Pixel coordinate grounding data
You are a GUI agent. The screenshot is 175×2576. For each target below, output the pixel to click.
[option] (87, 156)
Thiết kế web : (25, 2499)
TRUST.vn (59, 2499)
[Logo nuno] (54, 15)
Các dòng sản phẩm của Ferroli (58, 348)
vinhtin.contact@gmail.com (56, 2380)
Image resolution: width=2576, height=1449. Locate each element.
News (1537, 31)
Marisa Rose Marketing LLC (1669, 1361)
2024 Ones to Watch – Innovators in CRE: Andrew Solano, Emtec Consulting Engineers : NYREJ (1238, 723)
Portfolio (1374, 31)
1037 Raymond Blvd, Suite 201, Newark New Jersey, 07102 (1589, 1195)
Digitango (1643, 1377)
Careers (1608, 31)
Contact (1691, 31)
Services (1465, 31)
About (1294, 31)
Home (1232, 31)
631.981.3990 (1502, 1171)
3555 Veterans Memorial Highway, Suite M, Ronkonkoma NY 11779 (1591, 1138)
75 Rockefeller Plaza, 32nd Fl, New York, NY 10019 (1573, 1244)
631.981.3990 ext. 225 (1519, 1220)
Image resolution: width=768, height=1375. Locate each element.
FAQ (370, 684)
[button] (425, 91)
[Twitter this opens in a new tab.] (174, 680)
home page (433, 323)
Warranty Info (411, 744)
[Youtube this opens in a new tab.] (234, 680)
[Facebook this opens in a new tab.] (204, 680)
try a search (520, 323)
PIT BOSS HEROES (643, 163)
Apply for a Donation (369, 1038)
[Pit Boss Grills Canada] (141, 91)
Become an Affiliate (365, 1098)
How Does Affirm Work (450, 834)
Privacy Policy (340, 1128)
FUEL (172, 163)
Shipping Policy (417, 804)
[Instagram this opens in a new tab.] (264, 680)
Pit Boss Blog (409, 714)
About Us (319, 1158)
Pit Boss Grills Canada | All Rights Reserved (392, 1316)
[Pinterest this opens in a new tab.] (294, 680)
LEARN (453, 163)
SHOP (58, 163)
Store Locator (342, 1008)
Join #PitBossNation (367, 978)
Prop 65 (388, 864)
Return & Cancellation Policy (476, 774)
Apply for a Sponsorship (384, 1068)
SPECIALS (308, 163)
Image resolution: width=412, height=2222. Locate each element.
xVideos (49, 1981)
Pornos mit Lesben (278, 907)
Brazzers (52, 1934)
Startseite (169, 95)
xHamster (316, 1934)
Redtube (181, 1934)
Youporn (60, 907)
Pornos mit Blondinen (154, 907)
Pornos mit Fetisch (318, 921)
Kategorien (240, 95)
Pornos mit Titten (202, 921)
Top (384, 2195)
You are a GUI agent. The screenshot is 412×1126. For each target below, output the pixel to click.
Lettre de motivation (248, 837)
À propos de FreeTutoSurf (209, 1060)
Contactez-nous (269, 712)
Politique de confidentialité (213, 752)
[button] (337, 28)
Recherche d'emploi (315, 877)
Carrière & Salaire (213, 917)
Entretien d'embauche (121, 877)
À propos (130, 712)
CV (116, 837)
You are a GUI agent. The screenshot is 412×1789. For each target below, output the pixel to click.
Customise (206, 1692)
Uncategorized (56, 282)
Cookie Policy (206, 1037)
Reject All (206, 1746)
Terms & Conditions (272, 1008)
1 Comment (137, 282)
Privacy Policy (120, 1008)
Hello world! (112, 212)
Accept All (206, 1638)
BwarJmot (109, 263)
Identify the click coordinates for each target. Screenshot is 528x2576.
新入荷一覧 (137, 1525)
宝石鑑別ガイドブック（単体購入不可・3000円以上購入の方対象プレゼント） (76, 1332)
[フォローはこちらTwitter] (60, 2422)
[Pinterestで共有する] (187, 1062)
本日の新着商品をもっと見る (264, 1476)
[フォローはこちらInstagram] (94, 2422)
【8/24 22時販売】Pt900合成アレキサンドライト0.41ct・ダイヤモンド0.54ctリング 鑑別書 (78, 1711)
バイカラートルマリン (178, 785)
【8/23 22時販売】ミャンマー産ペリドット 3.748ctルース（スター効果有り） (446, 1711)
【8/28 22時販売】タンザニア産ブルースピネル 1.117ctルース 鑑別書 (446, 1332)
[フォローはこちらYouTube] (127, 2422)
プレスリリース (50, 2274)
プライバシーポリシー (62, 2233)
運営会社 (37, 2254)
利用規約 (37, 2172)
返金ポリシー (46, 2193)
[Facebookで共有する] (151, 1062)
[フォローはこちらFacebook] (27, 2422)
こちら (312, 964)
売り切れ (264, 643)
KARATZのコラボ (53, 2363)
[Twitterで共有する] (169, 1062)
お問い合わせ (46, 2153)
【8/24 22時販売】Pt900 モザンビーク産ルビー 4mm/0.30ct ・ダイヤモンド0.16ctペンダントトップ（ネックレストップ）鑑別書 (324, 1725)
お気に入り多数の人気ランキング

▶ _Problem to solve_
Repeat the entries above verbatim, but only from the line that has "Reject All (206, 1746)" down to the line that has "利用規約 (37, 2172)", inclusive.

▶ _Response below_
Reject All (206, 1746)
Terms & Conditions (272, 1008)
1 Comment (137, 282)
Privacy Policy (120, 1008)
Hello world! (112, 212)
Accept All (206, 1638)
BwarJmot (109, 263)
Identify the click coordinates for each target. Screenshot is 528x2576.
新入荷一覧 (137, 1525)
宝石鑑別ガイドブック（単体購入不可・3000円以上購入の方対象プレゼント） (76, 1332)
[フォローはこちらTwitter] (60, 2422)
[Pinterestで共有する] (187, 1062)
本日の新着商品をもっと見る (264, 1476)
[フォローはこちらInstagram] (94, 2422)
【8/24 22時販売】Pt900合成アレキサンドライト0.41ct・ダイヤモンド0.54ctリング 鑑別書 (78, 1711)
バイカラートルマリン (178, 785)
【8/23 22時販売】ミャンマー産ペリドット 3.748ctルース（スター効果有り） (446, 1711)
【8/28 22時販売】タンザニア産ブルースピネル 1.117ctルース 鑑別書 (446, 1332)
[フォローはこちらYouTube] (127, 2422)
プレスリリース (50, 2274)
プライバシーポリシー (62, 2233)
運営会社 (37, 2254)
利用規約 (37, 2172)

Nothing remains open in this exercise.